++++ RECORDED INFORMATION
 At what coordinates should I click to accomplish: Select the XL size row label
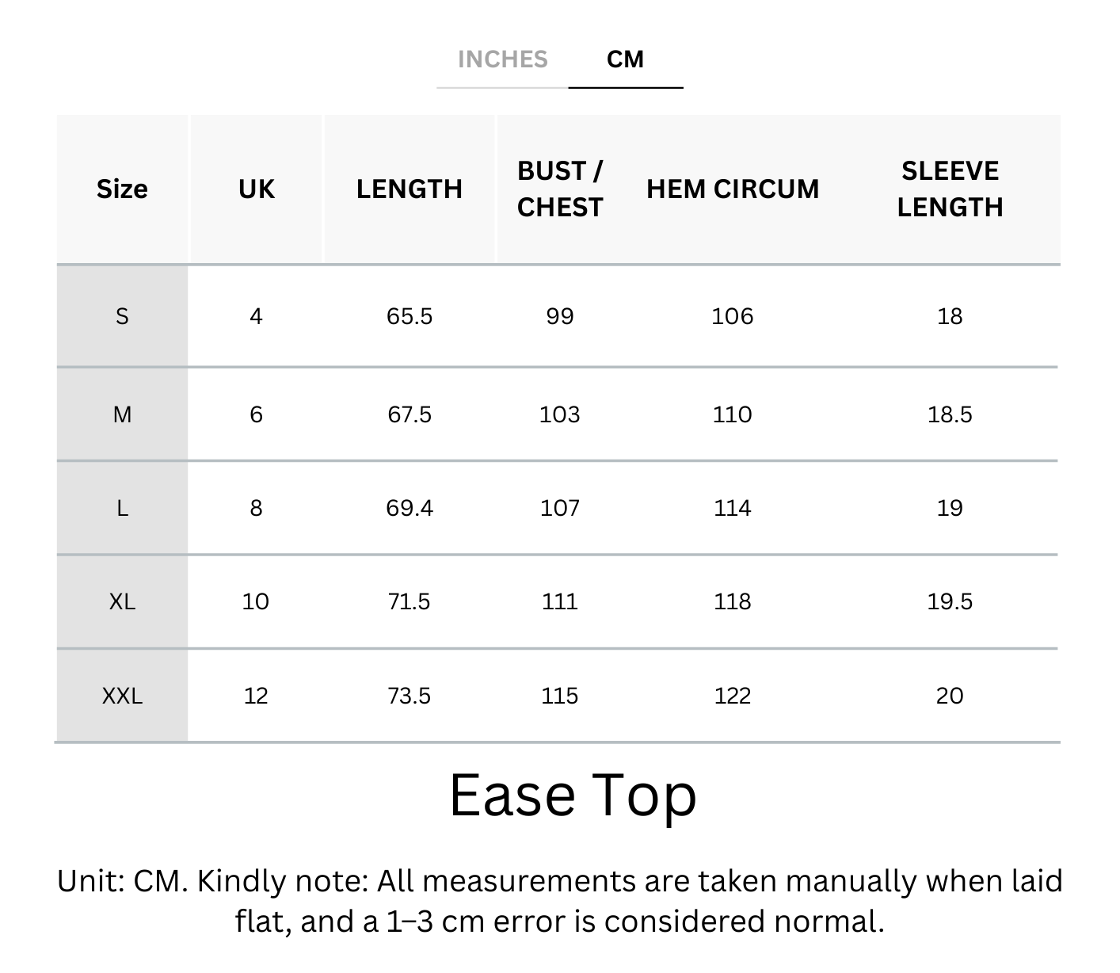122,601
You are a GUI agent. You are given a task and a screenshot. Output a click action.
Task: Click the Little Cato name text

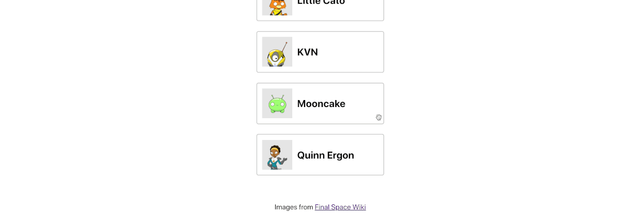point(321,2)
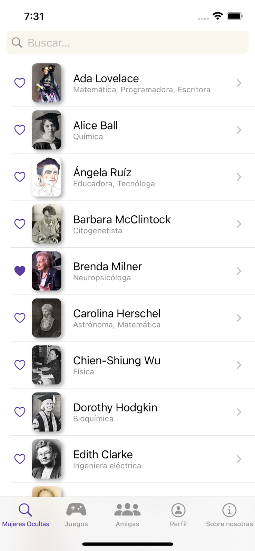The width and height of the screenshot is (255, 551).
Task: Tap the Mujeres Ocultas magnifier tab icon
Action: pos(25,510)
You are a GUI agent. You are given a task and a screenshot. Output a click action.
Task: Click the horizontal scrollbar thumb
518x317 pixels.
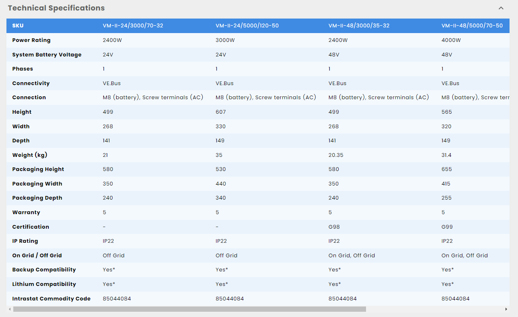coord(189,309)
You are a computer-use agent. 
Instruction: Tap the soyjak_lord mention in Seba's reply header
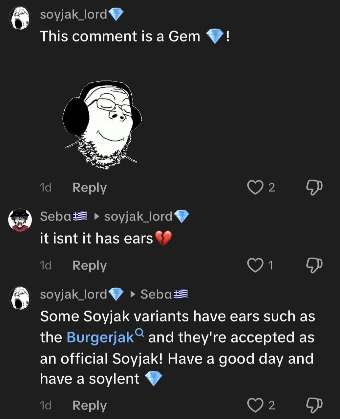pos(138,216)

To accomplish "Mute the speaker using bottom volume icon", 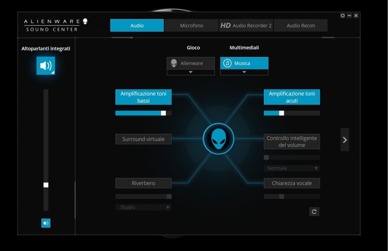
++++++++
• EXERCISE DESCRIPTION: Lines from the one with "Task: Click the Little Cato name text" through the final line of the records are the whole answer; print them exactly, minus any pictures.

• YOUR SOLUTION:
Task: Click the Little Cato name text

point(321,2)
The width and height of the screenshot is (255, 551).
Task: Tap the Mujeres Ocultas magnifier tab icon
Action: pos(25,510)
You are a GUI agent. You are given a task and a screenshot. Output a click action.
Task: Click the horizontal scrollbar thumb
518x317 pixels.
coord(189,309)
You are a computer-use agent. 
Instruction: Tap the soyjak_lord mention in Seba's reply header
pos(138,216)

To accomplish "Mute the speaker using bottom volume icon", 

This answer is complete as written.